Modeling Cost Distribution in the Construction Phase of a Development Project - Excel
This is a pain in the ass question. I am rebuilding a Monthly Pro Forma that I intend to use for all multi-family ground-up development deals going forward. What I am trying to achieve here is the ability to change two key inputs ("Construction Start Date" and "Months of Construction") and create a 'sliding scale' across my Monthly Pro Forma. I imagine this is the kind of stuff that ARGUS Developer is for, but my firm does not have that software.
On my Inputs Tab of my workbook, I have successfully tied my "Construction Start Date" and "Months of Construction" inputs to my "Units Delivered" line in my Monthly Pro Forma, which filters down to my NOI. This was pretty easy using an IF statement to deliver a proportionate amount of units 6 months after the Construction Start Date. (So for a 200 unit project with 16 months of construction, units would start delivering month 7 through month 16, equating to 20 units per month).
Where I am stuck is modeling out the Cost Distribution across the Construction Phase, while still being able to keep a "sliding scale". I have seen this done two ways:
1) (less common, not versatile, extremely accurate) Cost percentages are ‘hard keyed’ into the construction phase (example: 1% Month One | 1% Month Two | 2% Month Three | 5% Month Four | etc.)
2) (more common, more versatile, less accurate) The costs are evenly spread out by the # of months of construction. (example: $1 million architect fee on 10 months of construction would be$ 100,000 a month).
As many of you know, construction costs distributions tend to represent a bell curve (like this:
http://imgur.com/a/KY1fQ). The Bell curve will be accurate enough for the purposes of this model, so I am wondering if there is a way to model a bell curve for construction costs that CONTRACTS or EXPANDS when changing the “Months of Construction” on the Inputs Tab? As I said earlier, I have the unit deliveries locked down, all I am missing to get this Pro Forma up and running are these construction costs. I am happy to share the model once complete.
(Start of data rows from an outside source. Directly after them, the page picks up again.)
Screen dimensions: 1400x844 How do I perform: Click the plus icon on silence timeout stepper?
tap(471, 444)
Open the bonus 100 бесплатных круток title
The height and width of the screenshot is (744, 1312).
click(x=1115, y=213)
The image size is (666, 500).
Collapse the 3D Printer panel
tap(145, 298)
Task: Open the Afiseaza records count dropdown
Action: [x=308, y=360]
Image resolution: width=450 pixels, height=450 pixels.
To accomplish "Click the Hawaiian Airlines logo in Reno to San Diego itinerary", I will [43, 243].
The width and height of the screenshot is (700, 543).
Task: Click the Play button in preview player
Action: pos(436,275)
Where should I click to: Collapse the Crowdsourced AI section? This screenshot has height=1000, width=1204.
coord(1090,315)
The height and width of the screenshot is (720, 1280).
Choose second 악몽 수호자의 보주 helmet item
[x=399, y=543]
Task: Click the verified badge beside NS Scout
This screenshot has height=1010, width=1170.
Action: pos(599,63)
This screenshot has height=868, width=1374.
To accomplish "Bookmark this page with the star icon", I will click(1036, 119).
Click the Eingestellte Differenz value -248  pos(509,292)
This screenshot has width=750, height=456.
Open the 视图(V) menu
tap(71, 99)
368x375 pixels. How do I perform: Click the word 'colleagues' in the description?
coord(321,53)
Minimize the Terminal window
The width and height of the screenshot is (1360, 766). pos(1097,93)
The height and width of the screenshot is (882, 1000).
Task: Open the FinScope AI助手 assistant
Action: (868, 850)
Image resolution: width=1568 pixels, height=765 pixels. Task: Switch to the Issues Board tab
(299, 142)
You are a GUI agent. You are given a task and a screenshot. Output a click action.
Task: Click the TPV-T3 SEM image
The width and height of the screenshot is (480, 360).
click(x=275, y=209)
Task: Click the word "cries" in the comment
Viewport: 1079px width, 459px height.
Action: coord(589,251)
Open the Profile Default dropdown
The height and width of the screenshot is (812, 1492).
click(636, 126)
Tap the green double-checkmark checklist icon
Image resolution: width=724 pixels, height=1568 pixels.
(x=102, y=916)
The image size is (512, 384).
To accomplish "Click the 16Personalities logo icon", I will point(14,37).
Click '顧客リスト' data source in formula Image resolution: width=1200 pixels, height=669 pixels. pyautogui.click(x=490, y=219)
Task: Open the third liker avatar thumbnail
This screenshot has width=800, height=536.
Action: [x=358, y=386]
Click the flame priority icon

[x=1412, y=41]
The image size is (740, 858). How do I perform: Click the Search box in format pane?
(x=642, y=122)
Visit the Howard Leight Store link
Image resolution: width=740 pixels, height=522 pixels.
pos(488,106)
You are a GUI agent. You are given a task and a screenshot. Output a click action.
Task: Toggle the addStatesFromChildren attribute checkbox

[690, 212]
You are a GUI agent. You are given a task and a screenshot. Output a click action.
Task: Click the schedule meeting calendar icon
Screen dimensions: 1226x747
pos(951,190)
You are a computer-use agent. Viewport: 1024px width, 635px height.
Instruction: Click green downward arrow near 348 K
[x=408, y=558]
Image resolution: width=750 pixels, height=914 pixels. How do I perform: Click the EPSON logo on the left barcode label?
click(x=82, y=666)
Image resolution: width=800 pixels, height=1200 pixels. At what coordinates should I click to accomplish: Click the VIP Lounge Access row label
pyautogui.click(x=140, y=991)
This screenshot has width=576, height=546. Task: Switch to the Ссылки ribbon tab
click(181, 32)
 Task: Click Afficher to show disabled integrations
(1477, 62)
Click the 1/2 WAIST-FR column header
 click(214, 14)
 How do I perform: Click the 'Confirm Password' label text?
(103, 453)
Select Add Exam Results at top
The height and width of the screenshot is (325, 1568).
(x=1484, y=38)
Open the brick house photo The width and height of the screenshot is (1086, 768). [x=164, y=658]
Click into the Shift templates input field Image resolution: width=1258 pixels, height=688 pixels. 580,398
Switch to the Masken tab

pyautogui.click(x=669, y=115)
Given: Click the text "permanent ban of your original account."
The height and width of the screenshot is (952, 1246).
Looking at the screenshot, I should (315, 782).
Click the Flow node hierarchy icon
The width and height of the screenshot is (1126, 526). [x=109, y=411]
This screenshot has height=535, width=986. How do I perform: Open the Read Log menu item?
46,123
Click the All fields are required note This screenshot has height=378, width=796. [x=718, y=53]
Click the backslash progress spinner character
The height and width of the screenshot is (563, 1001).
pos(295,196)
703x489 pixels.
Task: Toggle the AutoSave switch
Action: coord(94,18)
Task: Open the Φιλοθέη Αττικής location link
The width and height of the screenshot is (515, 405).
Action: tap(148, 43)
=(NORM.DIST(current period,duration/2,standard deviation,TRUE)-NORM.DIST(previous period,duration/2,standard deviation,TRUE))/(1-2NORM.DIST(0,duration/2,standard deviation,TRUE))cost
You sir are a saint.
RE Dev nailed it. It should be a normal distribution (bell curve). I didn't check the formula though
Currently playing around with it. For my pruposes, it would make more sense to use FALSE since I am looking for the cost at each period, not a cumulative, right? Also, what would you plug in for the standard deviation (right now doing numberofmonths/9.1). Getting close, but my sum of all the costs is exceeding the total cost.
Here is what I have so far with 7 months: http://imgur.com/a/2fxZM
14 months: http://imgur.com/a/GNUut
I figured it out and thought I would share for anyone who might be interested: http://imgur.com/a/HMyeG
The idea is to lay this out across a monthly proforma.
In a real-world scenario, this bell curve would be backloaded (begin building towards the end of the project), so it is a bit innacurate to normally distribute it. HOWEVER, this just adds an extra layer of contingency, since the last thing you want to do is underestimate your construction loan interest build up.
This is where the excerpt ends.